Argument List Too Long
A little script that had run cleanly a hundred times started failing every single run — and the error came from the kernel, not from our code. The data was not wrong. There was simply too much of it to hand over the way we were handing it. The ceiling we hit is invisible, universal, and scales in exact proportion to how well things are going.
The script is unglamorous: once a day it rolls up the last few days of merged pull requests into a single JSON file that a dashboard reads, so anyone can see at a glance what shipped and how CI is holding up. It leans on jq to shape the JSON. It had worked, quietly, for weeks. Then the scheduled run went red. Then it stayed red — every run, same line:
jq: Argument list too long
The temptation is to read that as “jq broke” or “the JSON is malformed.” Neither was true. The JSON was fine. jq was fine. The program never got the chance to be the problem — it never started.
Two doors into a program
There are two everyday ways to get data into a command-line program, and they are not interchangeable. You can pass it as arguments — the words after the command — or you can stream it in through standard input. They feel like the same thing. Underneath, they could hardly be more different.
One is a room; the other is a pipe
Arguments are copied into the new process by the operating system at the instant it launches — and the space reserved for that copy is finite. There is a hard cap, ARG_MAX, on the combined size of everything you put on a command line. It is generous, so you rarely meet it. But it is a wall, and it does not move.
Standard input has no such wall. It is a stream the program reads once it is already running — a pipe you can pour any amount through, a byte at a time. Same bytes, entirely different physics.
Our script was pouring the merged-PR JSON through the first door. It handed the whole accumulated blob to jq as a command-line argument. For weeks that blob was small enough to fit through, and everything worked — which is precisely what makes this class of bug so patient.
The ceiling that rises to meet your success
Here is the cruel part. The size of that argument was not fixed — it grew with the number of merged pull requests in the window. Every PR we shipped made the blob a little larger. The more work the team landed, the closer the argument crept to the wall. The failure was not seeded by a bad commit. It was seeded by shipping enough good ones.
The error blames the wrong thing
Because arguments are copied in before your program runs, this fails at the launch itself.
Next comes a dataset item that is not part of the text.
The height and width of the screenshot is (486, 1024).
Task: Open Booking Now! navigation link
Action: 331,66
The kernel refuses to start the process at all. So the message you get — Argument list too long — is reported against jq, a program that never executed a single line. The tool named in the error is the one victim guaranteed to be innocent. You can read its source all afternoon and find nothing.
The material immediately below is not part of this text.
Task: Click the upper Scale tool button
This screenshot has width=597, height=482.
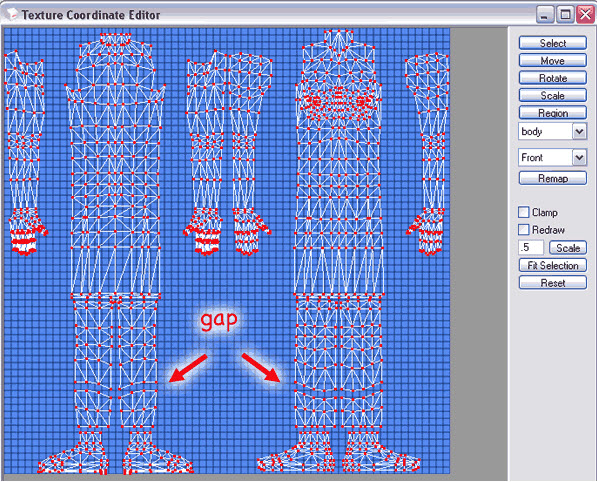Action: (552, 96)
Every early run passed. Every test passed — tests are run against small, tidy fixtures, which is to say against exactly the conditions under which this bug is invisible. It waited, politely, for production and for time.
The fix was three lines
The repair was not to shrink the data or to page through it. It was to stop using the wrong door. We rerouted the same bytes off the argument list and onto standard input — a here-string in the shell, and a one-word change in the jq program to read its input as a stream rather than a named argument. Same data, same output, no wall.
That is the whole change. Three lines. The dashboard went green on the next run and has stayed green since.
The rule we took from it
argv is not a data channel. It is a place for a handful of flags and names — small, bounded, known-in-advance things. The moment you interpolate something that grows — a list, an accumulated blob, anything whose size is a function of how much has happened — you have planted a failure that will pass every test, survive every review, and work flawlessly right up until the day you have succeeded enough to trip it. When the data is unbounded, pipe it. Give the program a stream, not a sentence.
One of many small lessons from letting an autonomous loop build and operate LastDB — where the tooling has to survive its own success.